Who, the very day the U.S. Bishops release the results of their annual audit, takes out a hugely expensive full-page ad in the New York Times to make all of his usual ugly, false, diversionary arguments about the abuse situation that try to do everything but the one thing necessary, if we're ever going to understand and resolve the situation: that is, to acknowledge and begin to deal with church leaders' responsibility for this morally rotten situation.  Predictably, Donohue blames the media, liberals, anti-Catholics, lawyers and greedy litigants, everyone else who is just as bad about child abuse as the Catholic church is, and above all, the gays for the abuse crisis. 

I've dealt with Donohue's pseudo-arguments in the past, and won't rehash them here.  They don't deserve to be given that level of intellectual credibility.  Because they're not about having any real or productive conversation about the abuse crisis, one that might reach its roots and address them effectively.

They're designed to do the precise opposite: to create slimy red-herring diversions that keep us talking about all the wrong things rather than the one right thing we need to talk about to resolve this situation--the bishops.  And their lack of pastoral leadership.

For anyone interested, here's a smorgasbord of good commentary about Donohue's shameful diversionary tactics, about why Bully Bill is doing this, and about what's wrong with his arguments from just about every vantage point possible.  These links are all (or mostly: I forget if I gleaned them all from this one site) from the wonderful Abuse Tracker site at Bishop Accountability.org, and several of them have the full text of Donohue's ad:

Michael O'Loughlin, "Bill Donohue's Ad in NYT," America's "In All Things" blog

David Mittleman, "Catholic League President Bill Donohue Dishes Out Big Bucks for NY Times Ad," Injury Board Blog Network

Wayne Besen, "TWO Calls on the Catholic League's Bill Donohue to Stop Blaming Gay People for Catholic Clergy Sexual Abuse Scandal," Truth Wins Out

Susan Campbell, "Bill Donohue's Straight Talk," "Still Small Voice," Hartford Courant

Eric Lach, "Catholic League NYT Ad: Priests Unfairly 'Singled Out' Over Sex Abuse Scandal," TPM

"The Disgusting Defense of Priest Molesters That Catholic Leagues' Bill Donohue Got the Times to Run," Queerty*

As you'll see if you wade through all of that material, from every angle imaginable and unanimously, no one is buying this particular segment of the Donohue show.  Or is it the Donohue-Dolan show, I wonder?  Note the good commentary following Michael O'Loughlin's America blog posting to which I link at the head of this list of links, in which some commentators ask if we're seeing a "one-two punch" here, delivered by USCCB president Timothy Dolan working in tandem with Bully Bill Donohue--Donohue whom Dolan defends.  And Dolan, in whose archdiocesan office building Donohue and his Catholic League offices are located.

And as several contributors to the America thread also note, who's footing the bill for this expensive full-page ad?  And why are they doing so?  And why was it released on the very day of the audit report?

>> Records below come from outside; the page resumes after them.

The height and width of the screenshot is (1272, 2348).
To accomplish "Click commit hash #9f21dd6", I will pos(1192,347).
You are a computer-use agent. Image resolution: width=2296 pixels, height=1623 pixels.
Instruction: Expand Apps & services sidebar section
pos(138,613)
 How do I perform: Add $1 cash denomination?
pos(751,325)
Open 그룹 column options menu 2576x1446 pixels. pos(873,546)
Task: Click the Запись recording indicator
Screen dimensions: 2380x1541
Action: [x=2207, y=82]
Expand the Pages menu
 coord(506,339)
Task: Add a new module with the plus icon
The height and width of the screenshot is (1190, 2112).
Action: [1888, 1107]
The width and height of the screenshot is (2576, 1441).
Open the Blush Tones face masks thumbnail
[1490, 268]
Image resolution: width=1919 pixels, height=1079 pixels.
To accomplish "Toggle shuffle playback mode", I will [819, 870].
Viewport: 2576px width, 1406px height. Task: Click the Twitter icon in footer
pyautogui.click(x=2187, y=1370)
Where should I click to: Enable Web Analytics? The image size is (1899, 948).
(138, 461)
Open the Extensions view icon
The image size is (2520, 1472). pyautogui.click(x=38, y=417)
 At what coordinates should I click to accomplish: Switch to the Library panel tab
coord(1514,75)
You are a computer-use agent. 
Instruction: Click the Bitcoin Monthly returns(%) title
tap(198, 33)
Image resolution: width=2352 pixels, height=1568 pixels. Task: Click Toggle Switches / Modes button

If the president of the USCCB or people close to him had anything at all to do with the timing of this ad, with its subject matter, with its scummy attempt yet again to attack gay folks in order to create a smokescreen around the real causes of the abuse crisis, then it would appear we haven't gotten very far at all down the road to addressing the real reasons for the abuse crisis.  Or the real moral corruption in the Catholic church from which it stems.

Have we?

*This link was working earlier today, but seems to be down as I post this posting.  I'll keep re-checking and update you on the status of the link later.